The award of the Senior Research Fellowship will enable Professor Orlando Figes to complete a major and pioneering study of the Russian cultural identity since 1700. The ‘search for Russia’ will be its central theme. Professor Figes will explore the many different ways in which the idea and the (self-conscious) national style of ‘Russia’ has been invented and reinvented in literature and art, architecture, music, philosophy and theology, history, ethnography, geography and mythology. The research will also explore how the ideas of Russia developed in these fields defined that nation’s cultural self-identity. This is an important moment for Russia ’ which must redefine itself as a nation state after the collapse of Communism ’ and the cultural traditions which this book will excavate will be an essential source of that identity.

Dr A McDermott
Lecturer in English, University of Birmingham 
A Scholarly and Critical Edition of Johnson’s Dictionary

The well-established and successful project to produce a scholarly and critical edition of Johnson’s Dictionary is approaching the end of its second phase and the award of the Senior Research Fellowship to Dr Anne McDermott will enable her to make a final push to see it through to publication. Dr McDermott will work on the  examination of manuscript and archive material and on tracking down the more problematic sources for the illustrative quotations in Johnson’s Dictionary. The results of this work will be used to provide full bibliographic information of the sources, both in the edition used by Johnson and in a modern edition.

Dr J Soskice
Lecturer in Divinity, University of Cambridge 
Naming God

Dr Janet Soskice intends to use the Senior Research Fellowship to write up her Stanton Lectures in the Philosophy of Religion, 14 public lectures delivered over the last two years at Cambridge. They concern ‘naming God’. The very idea of ‘naming God’ it is said contains within itself the form of its own impossibility. According to the consensus of classical monotheism, to understand the term ‘God’ (not a proper name) is to understand that God cannot be named without making God an object.
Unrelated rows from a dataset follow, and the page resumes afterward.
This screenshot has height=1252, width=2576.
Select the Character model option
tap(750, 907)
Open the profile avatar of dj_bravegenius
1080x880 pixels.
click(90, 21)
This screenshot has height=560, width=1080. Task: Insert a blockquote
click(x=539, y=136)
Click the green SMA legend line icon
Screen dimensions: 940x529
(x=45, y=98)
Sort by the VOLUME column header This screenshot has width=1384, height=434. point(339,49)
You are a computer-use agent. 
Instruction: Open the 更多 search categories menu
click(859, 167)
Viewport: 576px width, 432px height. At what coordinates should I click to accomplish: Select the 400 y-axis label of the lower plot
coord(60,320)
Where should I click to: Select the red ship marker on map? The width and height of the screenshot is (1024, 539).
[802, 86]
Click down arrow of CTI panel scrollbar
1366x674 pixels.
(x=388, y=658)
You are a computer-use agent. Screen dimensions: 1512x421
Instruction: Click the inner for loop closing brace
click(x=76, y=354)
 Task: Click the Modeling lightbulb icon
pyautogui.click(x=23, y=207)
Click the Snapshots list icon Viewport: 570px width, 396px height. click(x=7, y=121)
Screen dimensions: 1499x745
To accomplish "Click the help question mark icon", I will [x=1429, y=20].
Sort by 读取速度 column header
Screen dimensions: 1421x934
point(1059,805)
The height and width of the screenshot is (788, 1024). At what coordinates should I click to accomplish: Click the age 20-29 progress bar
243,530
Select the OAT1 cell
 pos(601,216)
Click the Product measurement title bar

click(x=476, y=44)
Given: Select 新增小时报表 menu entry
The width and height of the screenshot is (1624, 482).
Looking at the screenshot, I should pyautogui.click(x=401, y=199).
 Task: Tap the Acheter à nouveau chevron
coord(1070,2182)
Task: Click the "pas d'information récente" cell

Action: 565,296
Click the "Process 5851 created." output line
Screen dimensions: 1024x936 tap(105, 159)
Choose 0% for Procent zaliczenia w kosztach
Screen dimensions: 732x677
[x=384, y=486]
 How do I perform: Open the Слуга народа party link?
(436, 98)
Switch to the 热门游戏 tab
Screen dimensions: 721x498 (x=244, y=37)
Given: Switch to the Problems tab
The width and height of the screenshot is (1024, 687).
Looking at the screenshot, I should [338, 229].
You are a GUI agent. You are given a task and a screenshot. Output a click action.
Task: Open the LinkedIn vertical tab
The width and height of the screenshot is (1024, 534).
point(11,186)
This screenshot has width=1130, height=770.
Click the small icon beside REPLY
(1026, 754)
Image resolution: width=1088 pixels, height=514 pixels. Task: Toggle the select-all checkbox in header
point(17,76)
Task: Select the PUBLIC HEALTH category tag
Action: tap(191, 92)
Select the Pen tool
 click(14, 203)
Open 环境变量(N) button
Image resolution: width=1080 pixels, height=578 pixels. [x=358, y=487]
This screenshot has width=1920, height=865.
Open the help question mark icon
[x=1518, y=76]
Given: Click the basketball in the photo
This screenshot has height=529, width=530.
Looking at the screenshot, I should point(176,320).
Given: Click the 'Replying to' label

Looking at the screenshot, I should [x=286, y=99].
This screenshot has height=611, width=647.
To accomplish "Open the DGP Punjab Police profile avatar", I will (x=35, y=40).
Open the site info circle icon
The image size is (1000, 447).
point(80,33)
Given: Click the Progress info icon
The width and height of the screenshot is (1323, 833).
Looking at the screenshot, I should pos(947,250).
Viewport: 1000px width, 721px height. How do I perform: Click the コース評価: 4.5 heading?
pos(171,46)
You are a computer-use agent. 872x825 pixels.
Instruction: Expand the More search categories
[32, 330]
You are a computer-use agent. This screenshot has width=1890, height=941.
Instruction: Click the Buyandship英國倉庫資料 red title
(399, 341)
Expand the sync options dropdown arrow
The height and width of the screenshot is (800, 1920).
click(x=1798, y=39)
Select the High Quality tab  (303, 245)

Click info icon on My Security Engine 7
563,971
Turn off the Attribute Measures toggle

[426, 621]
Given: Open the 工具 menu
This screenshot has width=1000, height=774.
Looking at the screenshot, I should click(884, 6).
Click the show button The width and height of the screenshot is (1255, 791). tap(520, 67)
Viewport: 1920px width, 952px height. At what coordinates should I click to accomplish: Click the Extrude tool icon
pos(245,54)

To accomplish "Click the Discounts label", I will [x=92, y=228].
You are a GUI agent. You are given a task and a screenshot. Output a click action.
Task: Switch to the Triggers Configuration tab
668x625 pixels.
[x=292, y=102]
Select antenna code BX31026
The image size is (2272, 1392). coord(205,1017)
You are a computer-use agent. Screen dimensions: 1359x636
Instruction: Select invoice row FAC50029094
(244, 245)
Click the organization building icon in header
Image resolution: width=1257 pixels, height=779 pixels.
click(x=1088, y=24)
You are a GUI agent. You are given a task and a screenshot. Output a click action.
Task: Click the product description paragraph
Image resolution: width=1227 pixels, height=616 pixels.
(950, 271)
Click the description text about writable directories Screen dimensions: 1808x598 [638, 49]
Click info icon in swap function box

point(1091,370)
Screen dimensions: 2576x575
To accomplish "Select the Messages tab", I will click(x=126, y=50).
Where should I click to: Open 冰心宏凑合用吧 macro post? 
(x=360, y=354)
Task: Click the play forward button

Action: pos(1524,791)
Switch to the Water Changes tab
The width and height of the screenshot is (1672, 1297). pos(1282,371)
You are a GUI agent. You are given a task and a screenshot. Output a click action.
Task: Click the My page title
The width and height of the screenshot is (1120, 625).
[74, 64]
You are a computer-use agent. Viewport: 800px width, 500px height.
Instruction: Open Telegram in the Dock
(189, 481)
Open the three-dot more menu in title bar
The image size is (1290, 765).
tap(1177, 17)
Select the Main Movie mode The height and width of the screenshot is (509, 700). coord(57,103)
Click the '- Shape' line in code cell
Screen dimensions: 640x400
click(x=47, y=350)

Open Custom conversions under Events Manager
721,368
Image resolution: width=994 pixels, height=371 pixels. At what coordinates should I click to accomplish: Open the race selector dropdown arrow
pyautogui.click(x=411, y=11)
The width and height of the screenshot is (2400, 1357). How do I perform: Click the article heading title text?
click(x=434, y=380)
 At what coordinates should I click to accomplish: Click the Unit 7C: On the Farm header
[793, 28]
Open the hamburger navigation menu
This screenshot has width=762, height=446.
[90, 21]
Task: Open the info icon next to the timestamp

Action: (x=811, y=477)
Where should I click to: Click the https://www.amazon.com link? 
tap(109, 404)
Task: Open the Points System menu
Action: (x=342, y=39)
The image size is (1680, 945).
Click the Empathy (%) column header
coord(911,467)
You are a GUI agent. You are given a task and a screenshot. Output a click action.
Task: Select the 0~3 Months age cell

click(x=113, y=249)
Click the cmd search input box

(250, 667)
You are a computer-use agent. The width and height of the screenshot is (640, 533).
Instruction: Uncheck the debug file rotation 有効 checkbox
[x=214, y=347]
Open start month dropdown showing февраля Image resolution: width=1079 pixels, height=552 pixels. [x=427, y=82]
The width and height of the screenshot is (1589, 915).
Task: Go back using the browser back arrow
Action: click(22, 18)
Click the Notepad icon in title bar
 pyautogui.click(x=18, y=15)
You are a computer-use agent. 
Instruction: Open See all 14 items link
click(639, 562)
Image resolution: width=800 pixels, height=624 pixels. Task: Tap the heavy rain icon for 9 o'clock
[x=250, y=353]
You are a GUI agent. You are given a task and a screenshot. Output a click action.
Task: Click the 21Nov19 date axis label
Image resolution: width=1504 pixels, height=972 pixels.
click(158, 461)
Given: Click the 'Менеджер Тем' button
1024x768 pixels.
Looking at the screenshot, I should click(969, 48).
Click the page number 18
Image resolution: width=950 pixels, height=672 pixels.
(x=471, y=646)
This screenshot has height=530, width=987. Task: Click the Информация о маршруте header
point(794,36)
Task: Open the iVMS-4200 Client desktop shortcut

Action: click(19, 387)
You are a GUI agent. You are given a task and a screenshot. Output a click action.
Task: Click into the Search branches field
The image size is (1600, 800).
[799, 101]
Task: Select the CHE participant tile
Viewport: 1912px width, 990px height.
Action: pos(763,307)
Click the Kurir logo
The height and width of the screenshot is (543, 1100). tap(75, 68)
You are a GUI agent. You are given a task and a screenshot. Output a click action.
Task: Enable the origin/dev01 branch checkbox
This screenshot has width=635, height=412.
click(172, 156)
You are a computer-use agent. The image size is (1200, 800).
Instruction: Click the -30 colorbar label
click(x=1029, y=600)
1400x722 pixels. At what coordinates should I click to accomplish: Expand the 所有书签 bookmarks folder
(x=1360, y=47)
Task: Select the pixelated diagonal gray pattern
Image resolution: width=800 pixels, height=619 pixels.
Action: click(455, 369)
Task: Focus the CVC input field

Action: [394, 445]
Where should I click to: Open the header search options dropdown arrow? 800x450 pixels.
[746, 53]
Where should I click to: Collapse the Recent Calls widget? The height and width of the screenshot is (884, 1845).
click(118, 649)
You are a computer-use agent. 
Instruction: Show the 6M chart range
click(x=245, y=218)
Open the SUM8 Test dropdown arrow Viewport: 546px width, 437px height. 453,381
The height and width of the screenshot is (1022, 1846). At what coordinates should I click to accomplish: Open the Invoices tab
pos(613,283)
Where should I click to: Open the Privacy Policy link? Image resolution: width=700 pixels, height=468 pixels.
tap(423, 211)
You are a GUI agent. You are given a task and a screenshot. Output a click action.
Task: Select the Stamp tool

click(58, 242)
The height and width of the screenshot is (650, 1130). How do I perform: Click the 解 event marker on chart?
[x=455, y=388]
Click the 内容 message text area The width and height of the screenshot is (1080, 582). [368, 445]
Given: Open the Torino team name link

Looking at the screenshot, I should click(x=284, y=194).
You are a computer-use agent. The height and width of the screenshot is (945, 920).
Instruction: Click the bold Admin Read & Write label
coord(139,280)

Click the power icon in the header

This fundamental dilemma of religious language is both philosophical and mystical, and has been understood as such over many centuries by Jews, Christians and Muslims.

Mr N Wood
Research Fellow, University of Westminster 
Science and Civilisation in China: Ceramic Technology

The award of a Senior Research Fellowship to Mr Nigel Wood will enable him to have an uninterrupted spell to complete, integrate and help edit the ceramic technology volume of Science and Civilisation in China for CUP. The book is intended to describe the development of Chinese ceramic technology from the Neolithic period to the present day. It will also attempt to place China’s ceramics within the context of world ceramic history, and examine their influence on the development of ceramics beyond China itself. Mr Wood’s own contributions to the project will mainly address the practical and technological aspects of the subject.